- [What the exercise asks]:
Using the listing below, reproduce exactly the lines from the one with "Click the 235 / 1500 character counter" through the last, with all pictures left out.

- [Source records]:
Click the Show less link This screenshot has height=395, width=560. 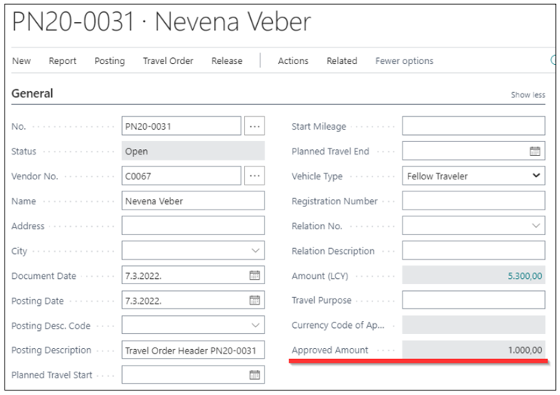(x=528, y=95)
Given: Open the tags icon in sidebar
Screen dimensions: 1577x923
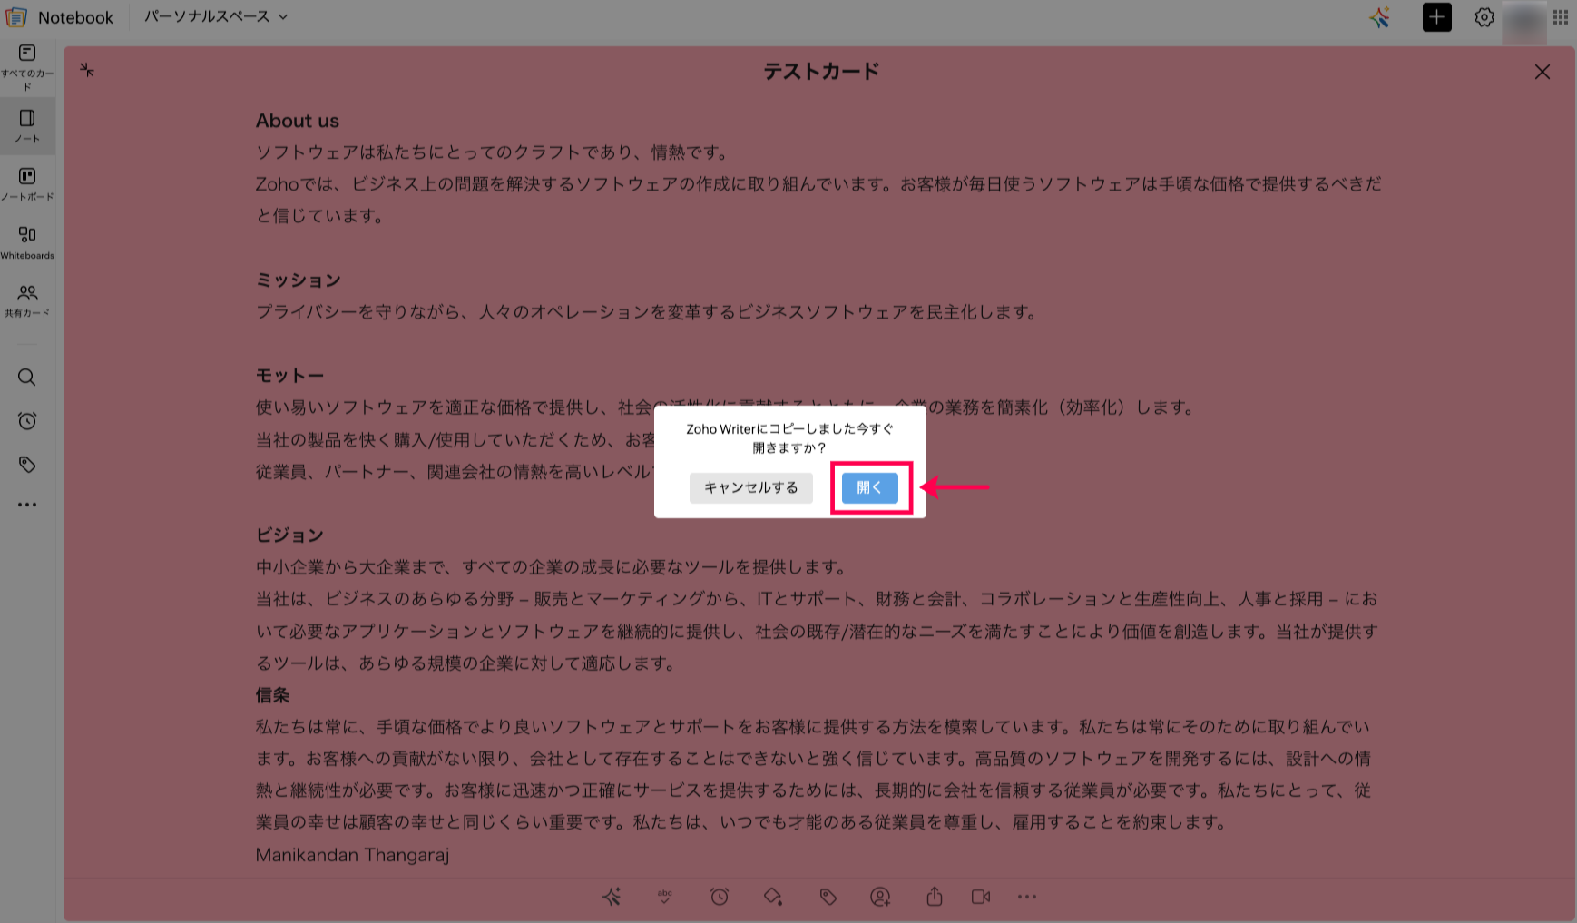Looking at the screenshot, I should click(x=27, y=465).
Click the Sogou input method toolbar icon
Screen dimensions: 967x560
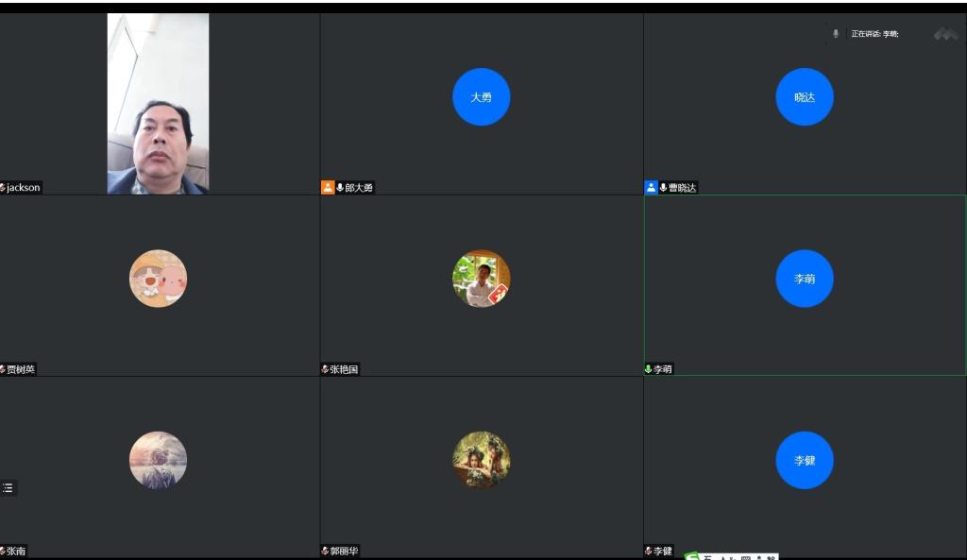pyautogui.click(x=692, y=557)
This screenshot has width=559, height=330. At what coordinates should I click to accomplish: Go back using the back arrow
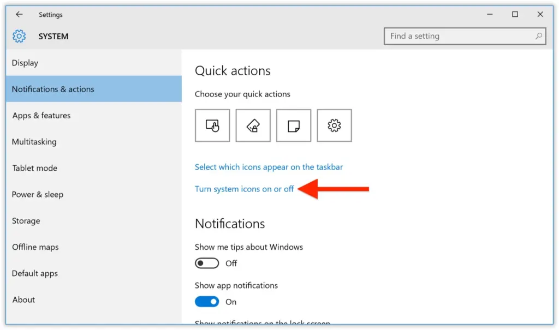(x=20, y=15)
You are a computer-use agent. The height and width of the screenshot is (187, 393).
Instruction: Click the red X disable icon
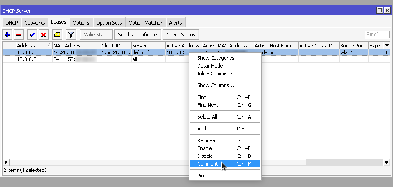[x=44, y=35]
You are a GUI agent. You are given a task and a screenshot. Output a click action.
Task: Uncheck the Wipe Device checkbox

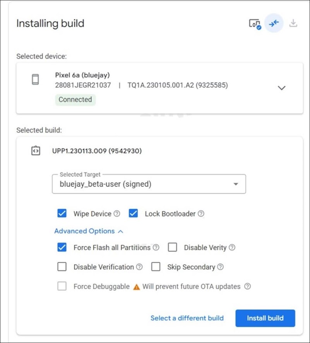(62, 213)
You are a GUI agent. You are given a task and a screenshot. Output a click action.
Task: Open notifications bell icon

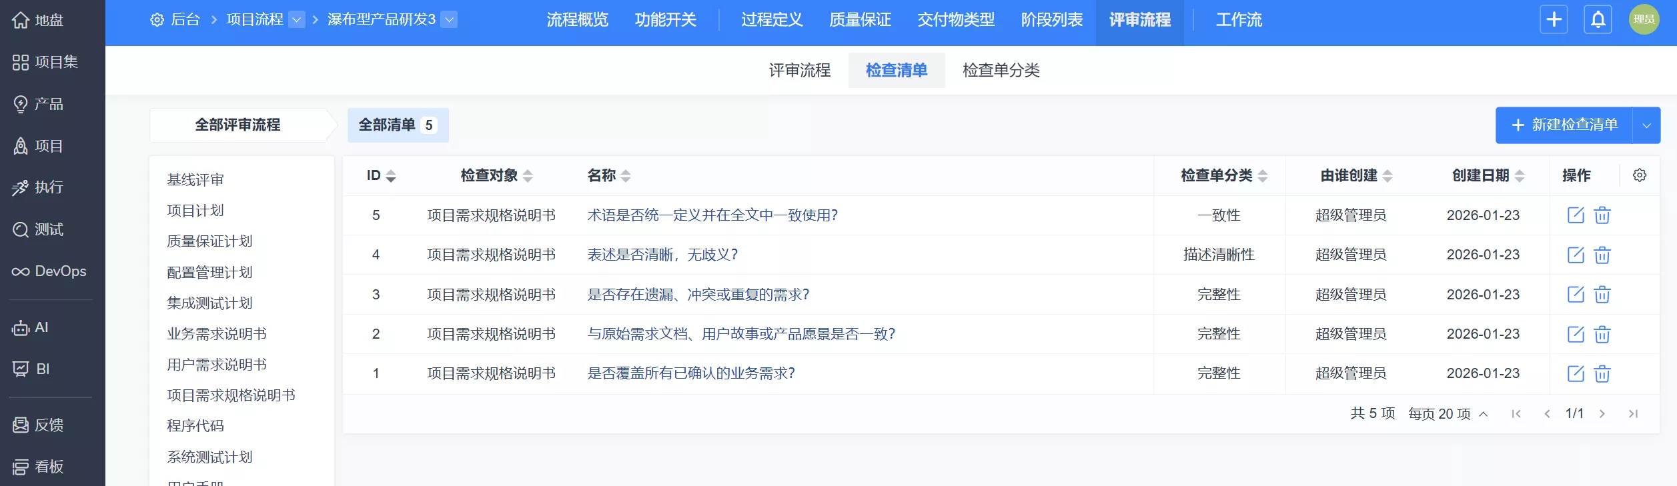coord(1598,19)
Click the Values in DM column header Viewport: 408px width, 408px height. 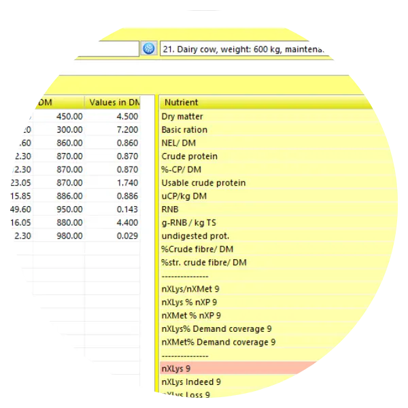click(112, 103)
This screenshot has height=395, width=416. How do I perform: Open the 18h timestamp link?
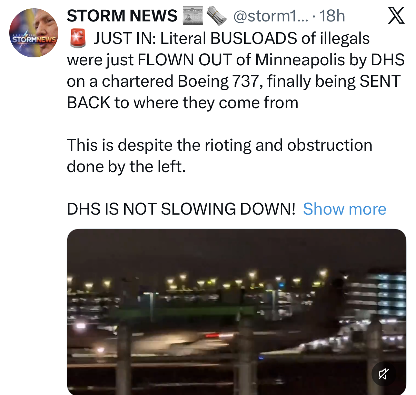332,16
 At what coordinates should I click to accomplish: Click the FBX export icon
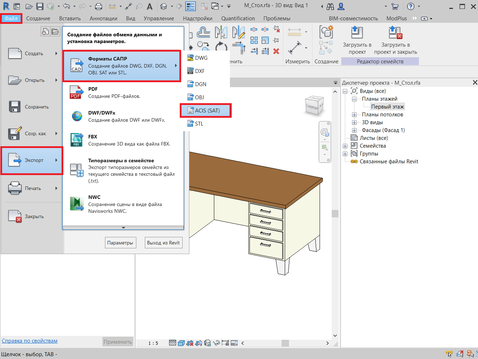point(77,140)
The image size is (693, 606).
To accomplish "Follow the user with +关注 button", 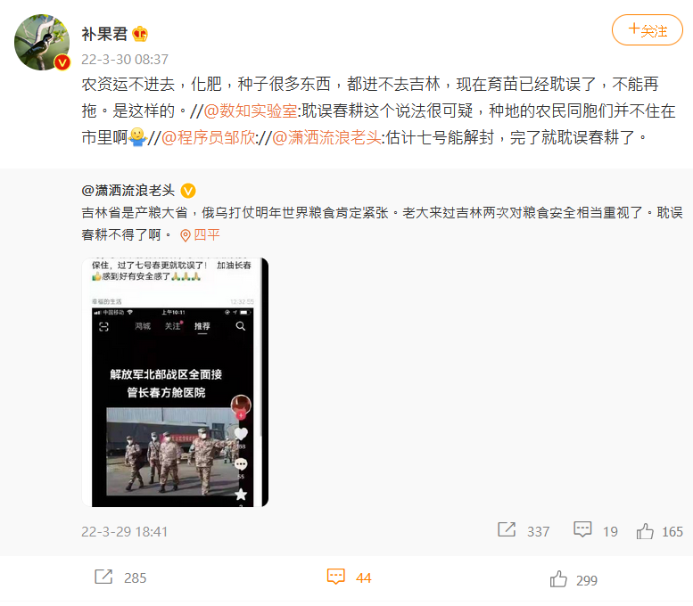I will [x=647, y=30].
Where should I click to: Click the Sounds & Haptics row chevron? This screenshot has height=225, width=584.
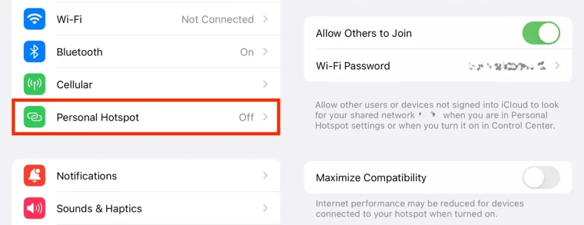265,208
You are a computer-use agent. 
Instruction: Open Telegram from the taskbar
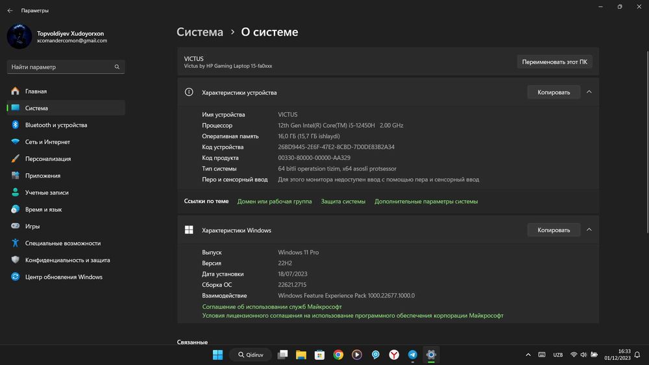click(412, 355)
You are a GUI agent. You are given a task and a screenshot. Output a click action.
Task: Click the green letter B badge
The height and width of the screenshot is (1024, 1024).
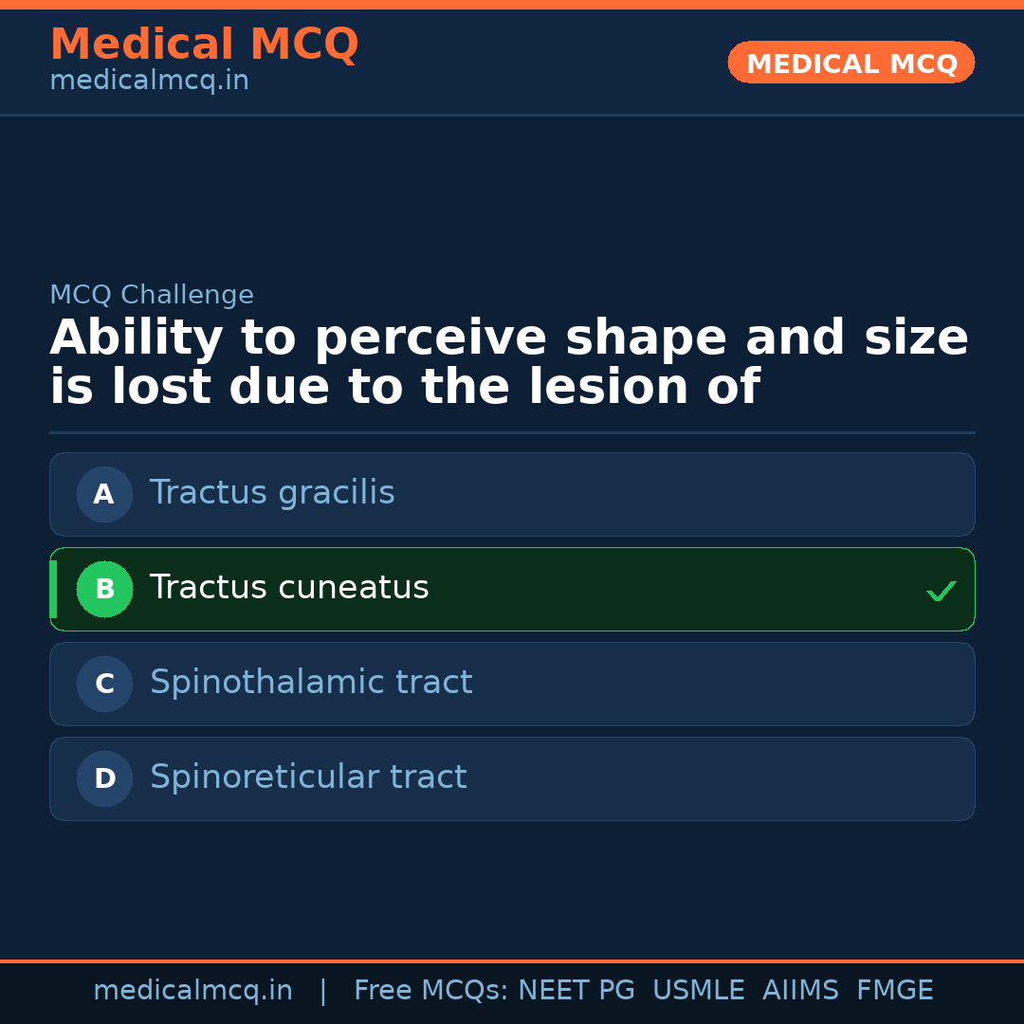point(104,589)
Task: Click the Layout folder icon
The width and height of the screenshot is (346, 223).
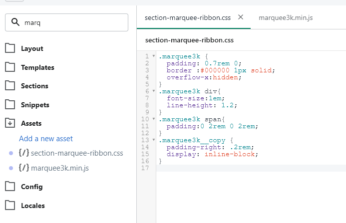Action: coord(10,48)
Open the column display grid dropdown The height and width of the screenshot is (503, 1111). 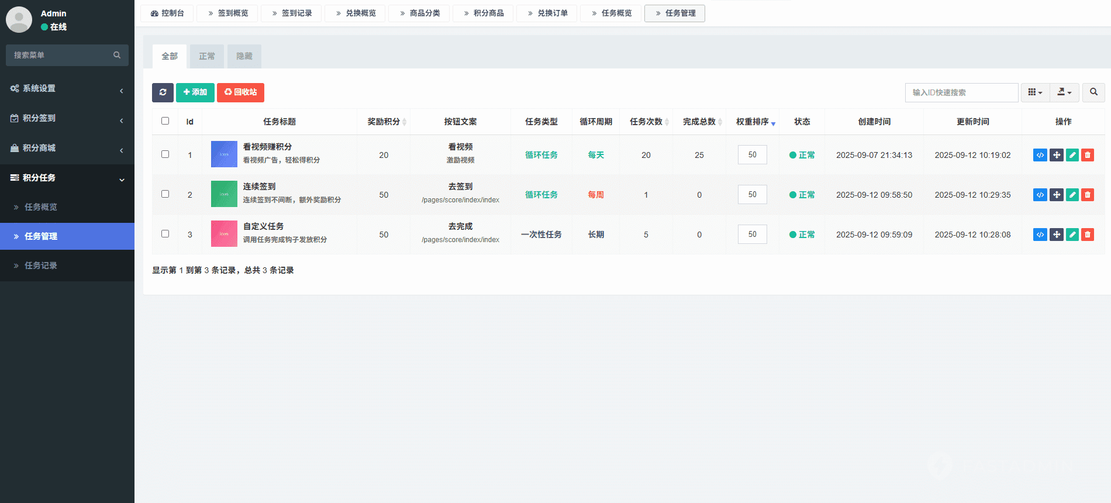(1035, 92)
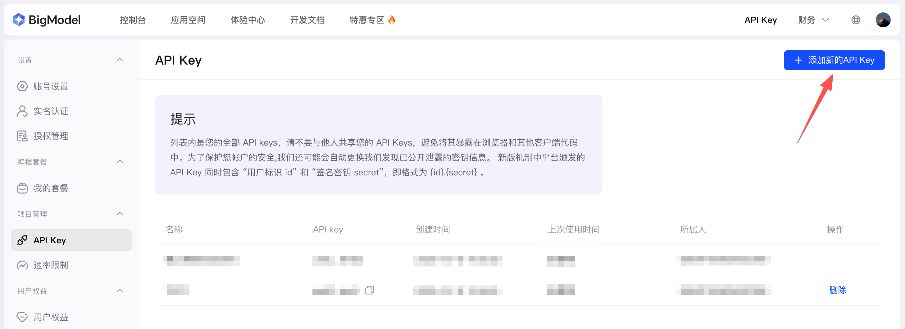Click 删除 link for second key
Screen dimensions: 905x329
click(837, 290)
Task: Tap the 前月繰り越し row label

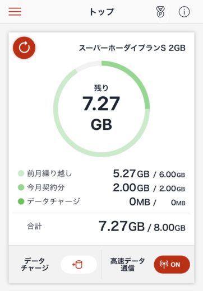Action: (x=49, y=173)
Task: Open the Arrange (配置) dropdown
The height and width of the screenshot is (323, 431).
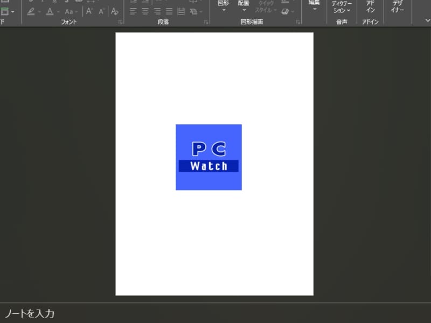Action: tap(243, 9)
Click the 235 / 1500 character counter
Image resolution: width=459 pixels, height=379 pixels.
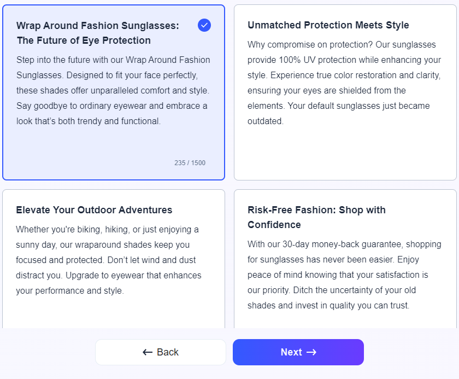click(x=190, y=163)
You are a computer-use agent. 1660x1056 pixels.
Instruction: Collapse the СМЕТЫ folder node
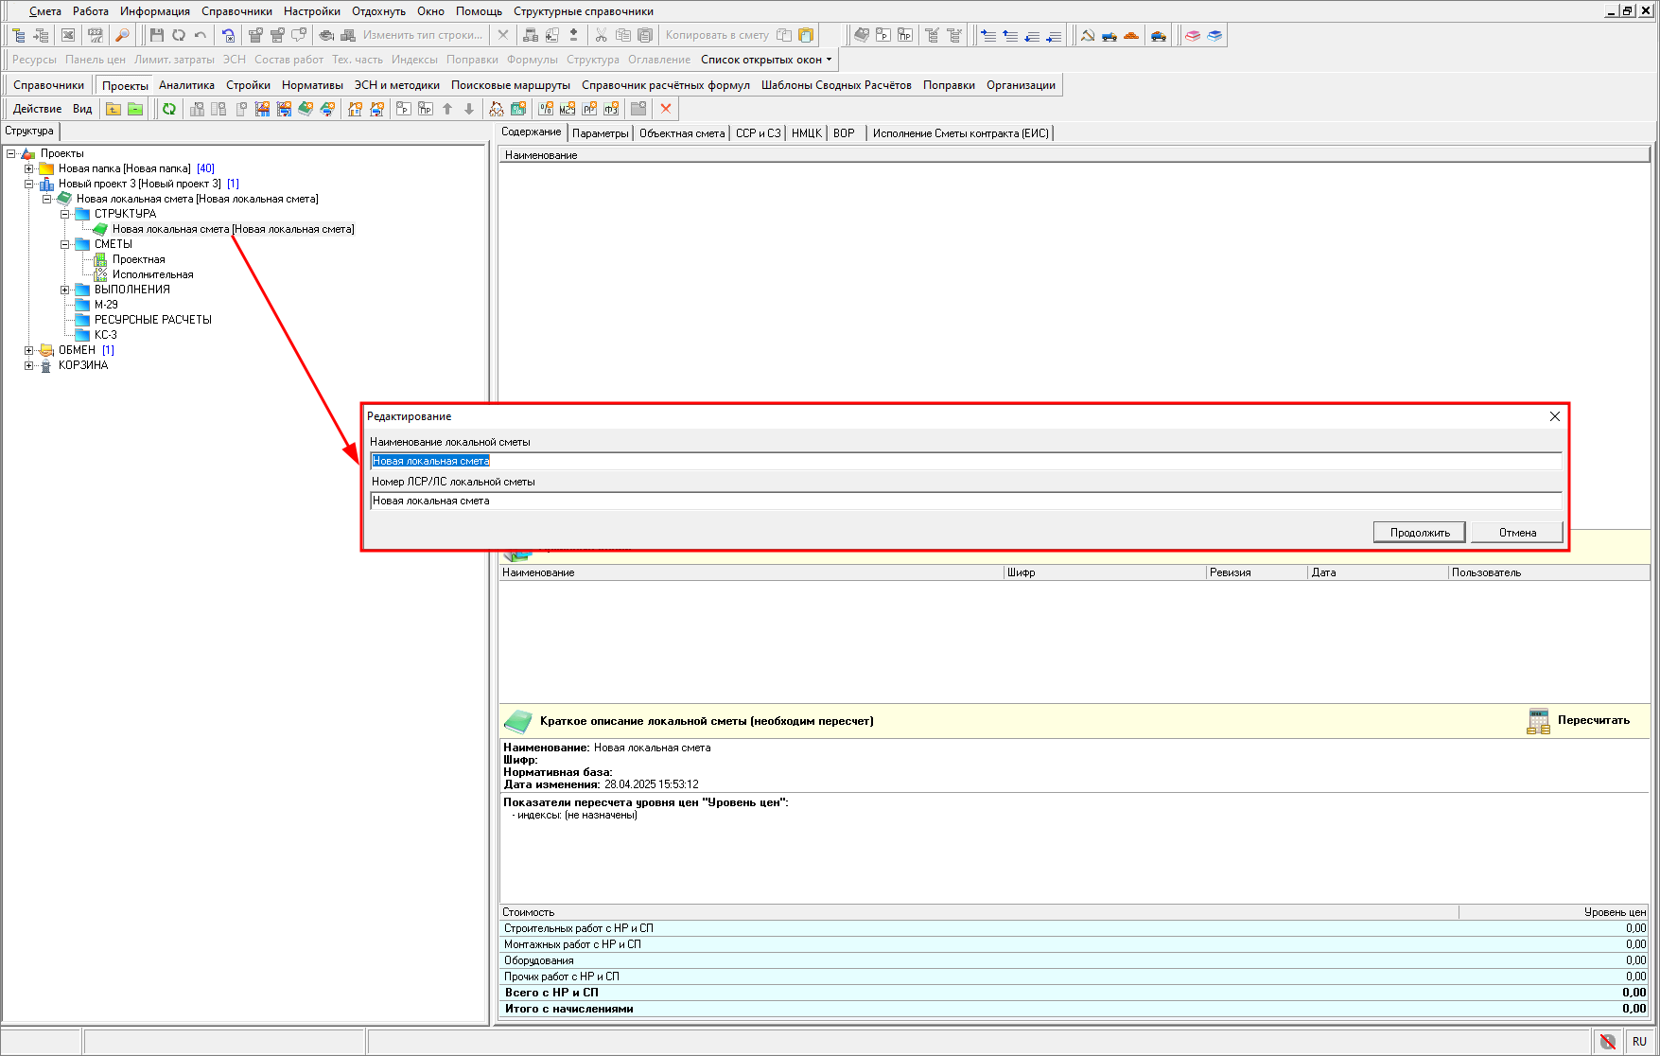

- [Exercise output]:
Click the 235 / 1500 character counter
Image resolution: width=459 pixels, height=379 pixels.
click(x=190, y=163)
You are a computer-use agent. 1660x1056 pixels.
Instruction: Collapse the СМЕТЫ folder node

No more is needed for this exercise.